Improving Health Equity with Human Factors

The U.S. healthcare system continues to perform poorly in health equity. For example, in New Orleans, life expectancy of babies varies drastically by zipcode.1 While many physicians are aware of the vast inequities in health outcomes by race and socioeconomic status across the healthcare system, physicians don’t usually have much visibility into health equity for their own patients.2 Addressing health inequality requires action in many arenas, including public health, housing, education, and healthcare. Within the healthcare ecosystem itself, there are a few steps that should be taken across providers to help detect and minimize disparities in health outcomes.

Root cause analysis needs to derive insights on how socioeconomic or other non-medical risk factors impact health outcomes and patients’ abilities to follow care plans suggested by their physicians. The AHQR Root Cause Analysis tool could be applied to the problem of patients not adhering to care plans. In many cases, actions such as preventive testing might not be available in a patient’s neighborhood or be affordable. Furthermore, interventions for patients with conditions such as diabetes are to exercise more and eat healthy. In the U.S., nearly all healthy food is much more expensive than unhealthy, processed foods. Additionally, cultural or language barriers can also prevent patients from fully understanding their doctors’ recommended procedures or tests. These are factors that can impact patients’ abilities to follow the advice from their physicians. Thus, non-medical factors like income, employment status, and first language should be collected in order to tailor care plans to match patient’s lives better. The root cause analysis exercise can help to identify areas of healthcare processes that could help to mitigate disadvantages of certain populations or ensure that care is tailored to each patient’s unique circumstances.

Sometimes, health equity data is not available because patients are not required to provide it, and often refuse to provide information on their race/ethnicity or other sociodemographic information. This may be due to a lack of understanding on why registration forms ask these questions. One way to potentially encourage patients to provide responses to questions about race, ethnicity, income, or other sociodemographic questions, would be to explain in the form that the data will be used for data analysis in the pursuit of providing a more equitable healthcare system. Physicians can also ask patients for this information face-to-face to provide better understanding. Social determinants of health (SDOH) have huge impact on patients’ access to care and health outcomes. Rather than collecting this data as optional registration information, some healthcare organizations have added SDOH as vital signs. This data can be used as part of the root cause analysis on health equity.

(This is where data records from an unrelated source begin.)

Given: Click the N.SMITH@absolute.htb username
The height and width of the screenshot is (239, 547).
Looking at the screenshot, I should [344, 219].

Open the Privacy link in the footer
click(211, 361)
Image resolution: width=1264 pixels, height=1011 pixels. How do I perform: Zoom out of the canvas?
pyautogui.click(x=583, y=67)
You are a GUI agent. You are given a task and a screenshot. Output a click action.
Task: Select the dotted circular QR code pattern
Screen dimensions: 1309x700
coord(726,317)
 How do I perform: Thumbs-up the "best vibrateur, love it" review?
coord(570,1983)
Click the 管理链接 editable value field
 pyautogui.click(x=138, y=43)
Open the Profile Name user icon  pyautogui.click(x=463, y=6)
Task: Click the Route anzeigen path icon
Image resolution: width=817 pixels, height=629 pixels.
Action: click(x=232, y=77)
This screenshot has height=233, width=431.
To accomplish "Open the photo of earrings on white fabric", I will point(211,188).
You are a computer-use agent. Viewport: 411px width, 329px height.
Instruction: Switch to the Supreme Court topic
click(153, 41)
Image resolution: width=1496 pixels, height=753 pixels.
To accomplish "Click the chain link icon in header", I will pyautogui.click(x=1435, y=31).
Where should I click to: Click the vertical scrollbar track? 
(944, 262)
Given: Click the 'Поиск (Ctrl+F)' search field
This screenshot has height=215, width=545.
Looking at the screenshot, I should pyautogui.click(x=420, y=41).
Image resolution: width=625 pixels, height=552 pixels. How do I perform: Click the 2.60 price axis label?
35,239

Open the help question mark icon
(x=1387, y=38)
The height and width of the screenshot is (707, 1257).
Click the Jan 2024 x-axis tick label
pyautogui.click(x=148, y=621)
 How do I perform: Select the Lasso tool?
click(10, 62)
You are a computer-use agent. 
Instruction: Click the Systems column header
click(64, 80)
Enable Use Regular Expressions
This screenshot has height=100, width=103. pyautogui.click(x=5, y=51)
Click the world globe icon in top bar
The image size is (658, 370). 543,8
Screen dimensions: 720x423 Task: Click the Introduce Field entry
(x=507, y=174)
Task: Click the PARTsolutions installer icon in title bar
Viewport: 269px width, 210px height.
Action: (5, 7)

Based on findings from SDOH data and health outcomes, equity dashboards or reports can be displayed to physicians and care teams showing KPIs on health equity for their patients. Examples could include health outcomes by race and health outcomes by income or major diseases like heart disease, diabetes, and cancer. The root cause analysis can determine the most relevant SDOH for different health conditions in order to identify potential interventions to address inequities. Providing these equity dashboards can help physicians and care teams to understand which patients may need additional resources.

In terms of language barriers, a human factors approach can provide some workflow adjustments to improve equity problems for patients who aren’t fluent in English. For patients who have a first language besides English, all communications from healthcare providers should be in their native language. A device with apps like Google Translate or Microsoft Translator can be used during appointments to help patients communicate better with the nurses and physicians. Beyond language barriers, culture can also impact attitudes towards healthcare services. The Joint Commission and National Quality Forum have released quality measures and accreditation standards in cultural competency.3  One workflow modification providers could make would be to pre-load cultural literacy guides and prompt a pop-up in the EMR for patients who have other languages or nationalities documented in their EMR records. That way, providers could be reminded of the best practices for understanding and treating patient of diverse backgrounds.

Improvements in health equity depend upon providers looking beyond the purely medical factors of their patients’ care to consider social, demographic, and economic experiences. By addressing these nuances with a personal and system-wide approach, we can identify and make advancements in providing equitable care for all populations.

References:

  1. Schoonover, H. (2018, March 6). Health Equity: Why it Matters and How to Achieve it. Health

     Catalyst. https://www.healthcatalyst.com/health-equity-why-it-matters-how-to-achieve-it

  1. Cook, S., PhD, Mahadevan, R., BS, MA, Clarke, A., MPH, & El-Shamaa, M., MPH. (2015, April).

Reducing Health and Health Care Disparities: Implementation Lessons and Best Practices forHealth Care Organizations [PDF] https://www.chcs.org/media/Resource-13-058_reducing_health_and_health_care_disparities_-_final.pdf

  1. Health Research and Educational Trust. Improving Health Equity Through Data Collection AND Use: A Guide for Hospital Leaders. Chicago: Health Research & Educational Trust, 2011.